The site of obstruction determines the location of pain. Upper ureteral or renal pelvic lesions lead to flank pain or tenderness, whereas lower ureteral obstruction causes pain that may radiate to the ipsilateral testicle or labia.

With regard to renal insufficiency, patients with complete or severe partial bilateral obstruction also may develop acute or chronic renal failure. In the latter setting, the patient is often asymptomatic and the urinalysis results may be relatively normal or reveal only a few white or red blood cells. [3]

Anuria may be a presenting symptom of the patient. Although the urine volume could be reduced in any form of renal disease, anuria is most often seen in 2 conditions: complete bilateral urinary tract obstruction and shock. Other less common causes of anuria are hemolytic-uremic syndrome, renal cortical necrosis, bilateral renal arterial obstruction, and crescentic or rapidly progressive glomerulonephritis, particularly anti–glomerular basement membrane (GBM) antibody disease. Bilateral symmetrical hydronephrosis usually suggests a cause related to the bladder, such as retention, prostatic blockage, or severe bladder prolapse.

Considerations include the following:

  • A history of hematuria may herald a stone or malignancy anywhere in the urinary tract
  • A history of fever or diabetes adds urgency to the evaluation and treatment
  • Hydronephrosis in a patient with a solitary kidney is an emergent situation
  • Hydronephrosis may develop silently, without symptoms, as the result of advanced pelvic malignancy or severe urinary retention from bladder outlet obstruction.

Pediatric hydronephrosis and hydroureter

Fetal hydronephrosis is a readily diagnosed finding on antenatal ultrasound examination and can be detected as early as the 12th to 14th week of gestation. [10]

Although renal pelvic dilatation is a transient, physiologic state in most cases, urinary tract obstruction and vesicoureteral reflux (VUR) are also causal. Most cases of antenatal hydronephrosis are not clinically significant and can lead to unnecessary testing of the newborn baby and anxiety for patients and healthcare providers.


Physical Examination

Physical findings include the following:

  • With severe hydronephrosis, the kidney may be palpable.
  • With bilateral hydronephrosis, lower extremity edema may occur.

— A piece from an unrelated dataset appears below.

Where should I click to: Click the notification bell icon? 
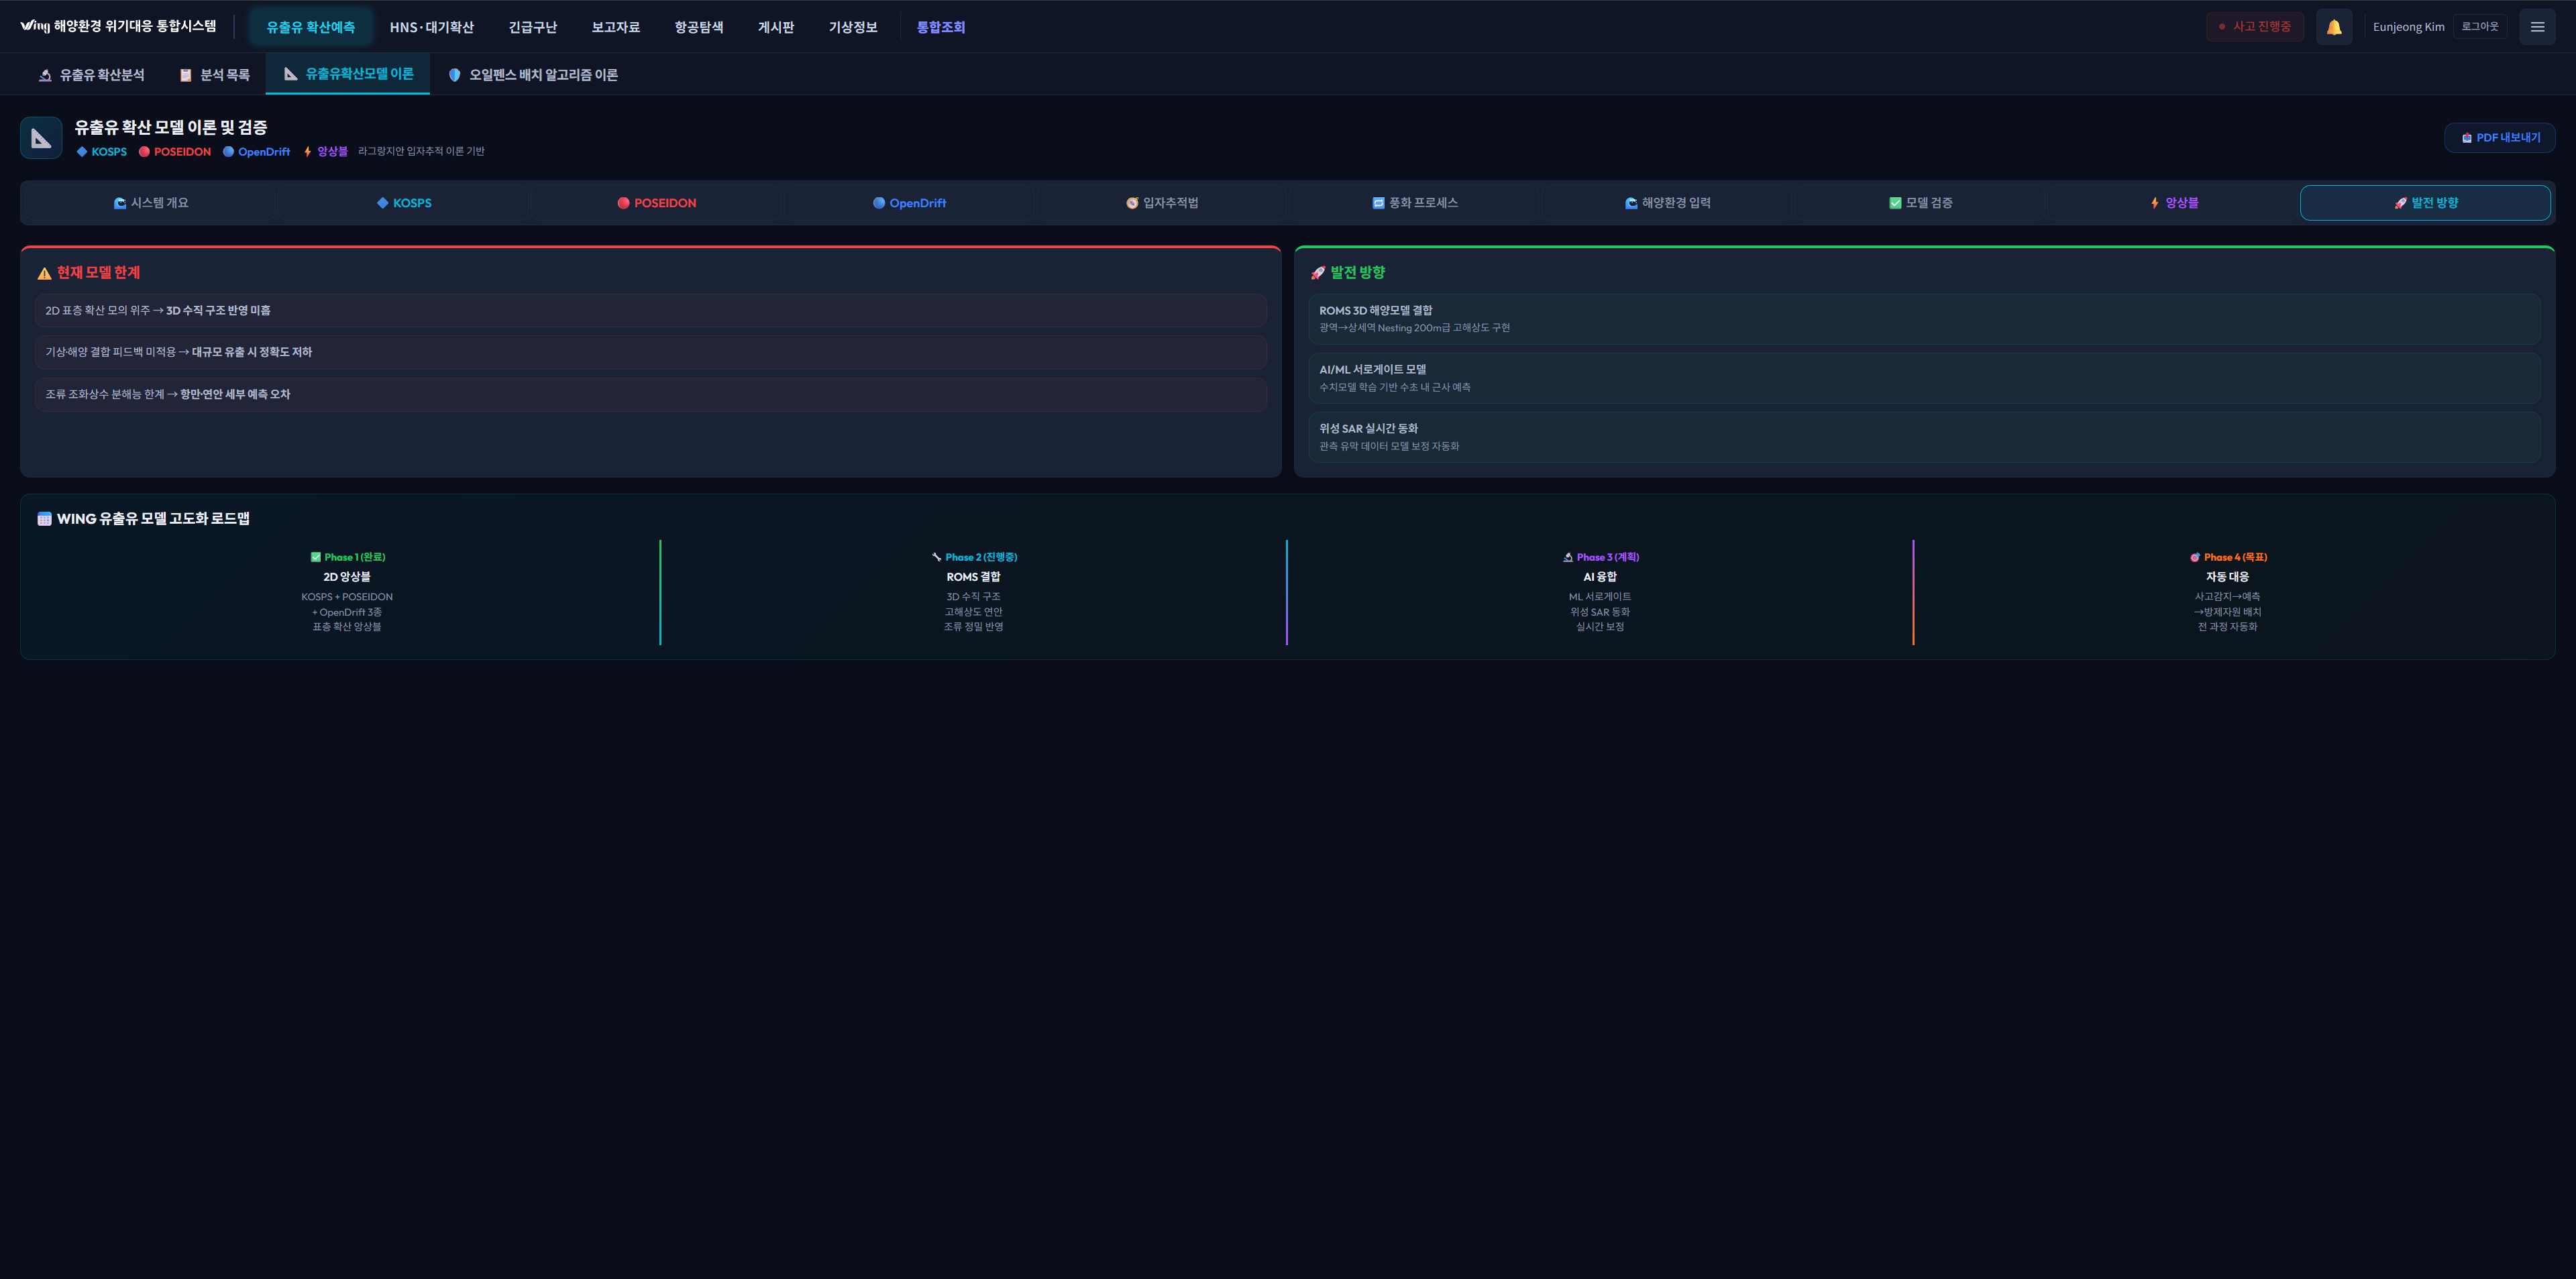[x=2333, y=27]
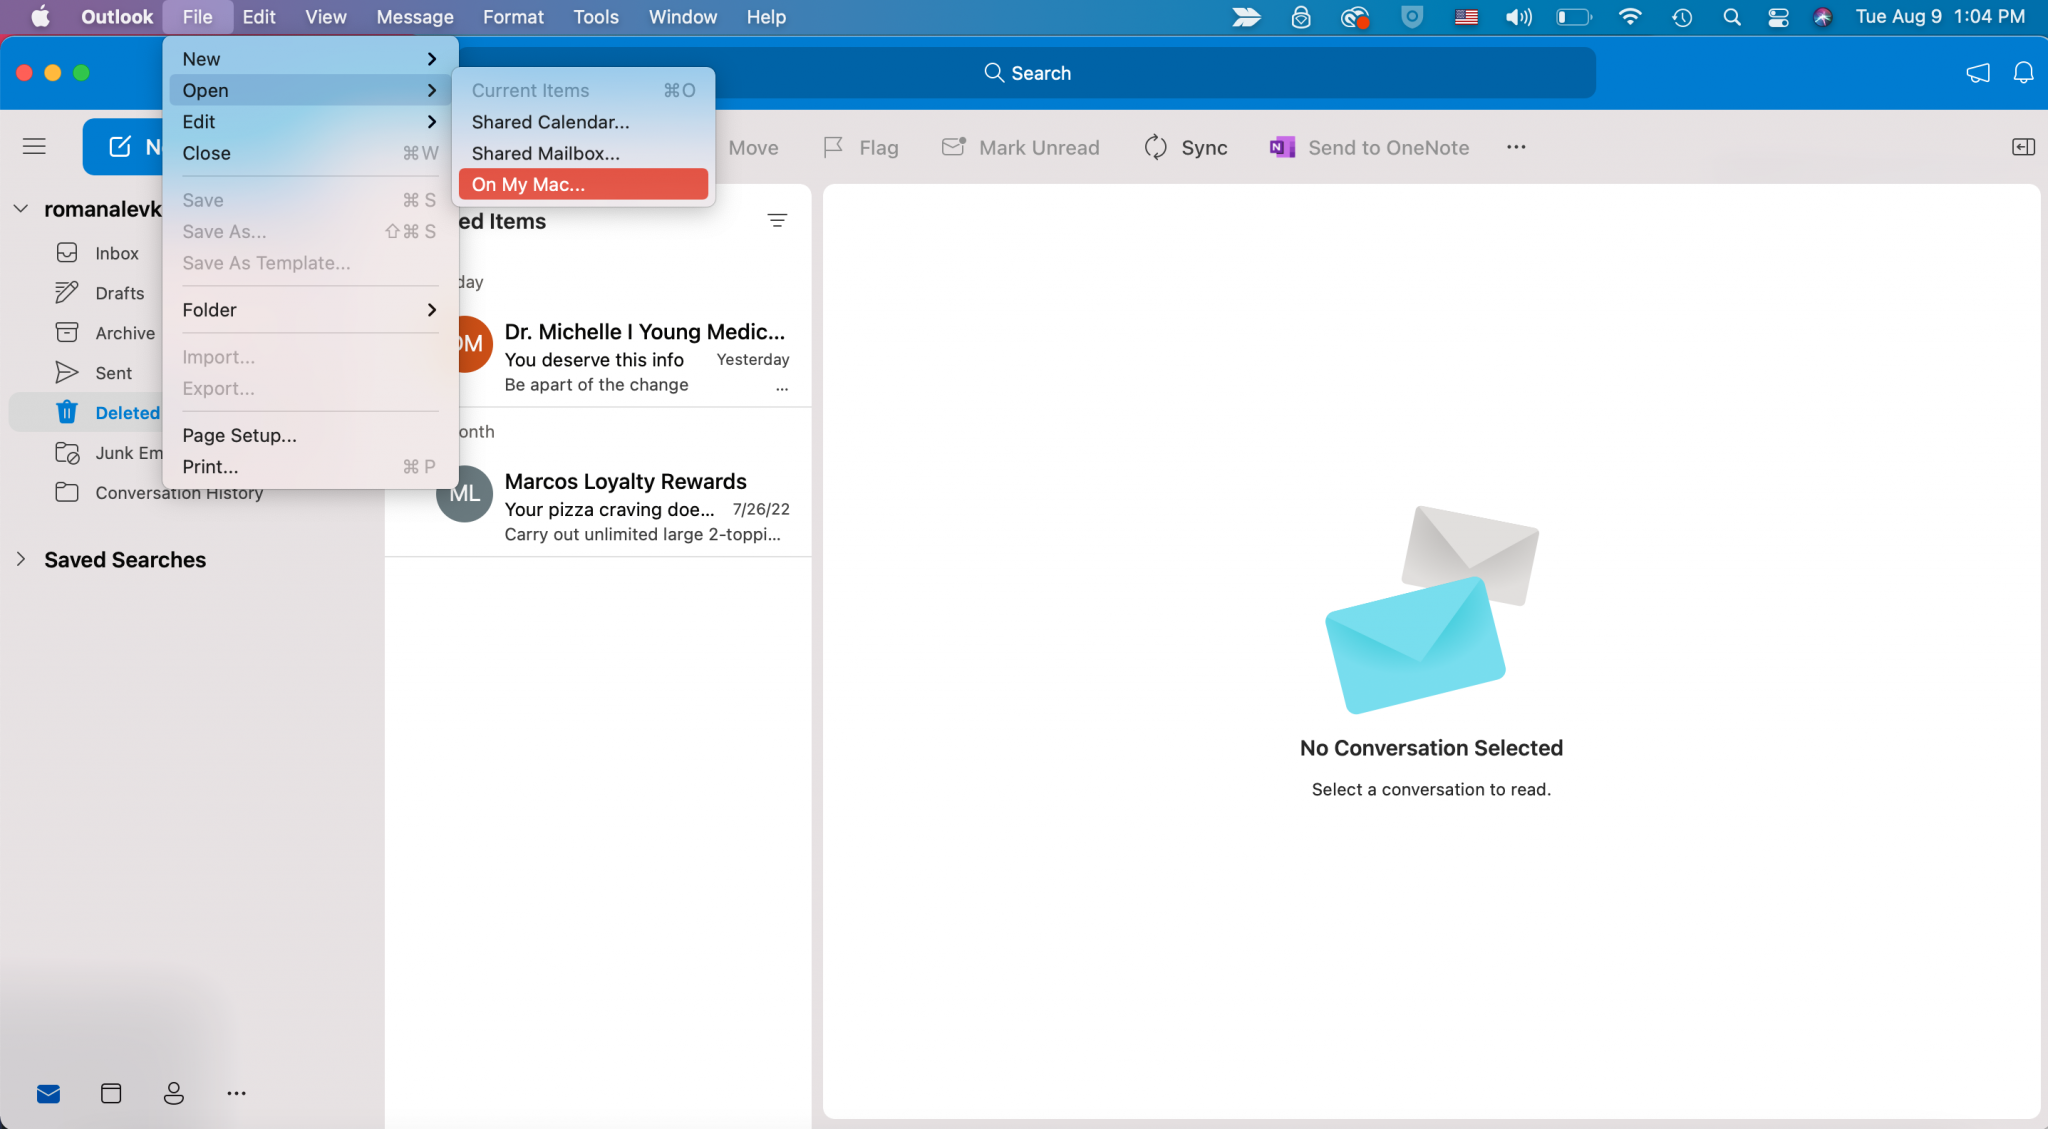Mark Unread toggle in the toolbar

pyautogui.click(x=1020, y=147)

Costovertebral angle tenderness on the affected side is common.
  • A palpably distended bladder adds evidence of lower  urinary tract obstruction.

A digital rectal examination should be performed to assess sphincter tone and to look for hypertrophy, nodules, or induration of the prostate.

In children, the physical examination, especially in a newborn, can help detect abnormalities that suggest genitourinary abnormalities associated with antenatal hydronephrosis. These include the following:

  • The presence of an abdominal mass could represent an enlarged kidney due to obstructive uropathy or multicystic dysplastic kidney (MCDK).
  • A palpable bladder in a male infant, especially after voiding, may suggest posterior urethral valves.
  • A male infant with prune belly syndrome will have deficient abdominal wall musculature and undescended testes. The presence of associated anomalies should be noted.
  • The presence of outer ear abnormalities is associated with an increased risk of congenital anomalies of the kidney and urinary tract (CAKUT).
  • A single umbilical artery is associated with an increased risk of CAKUT, particularly VUR.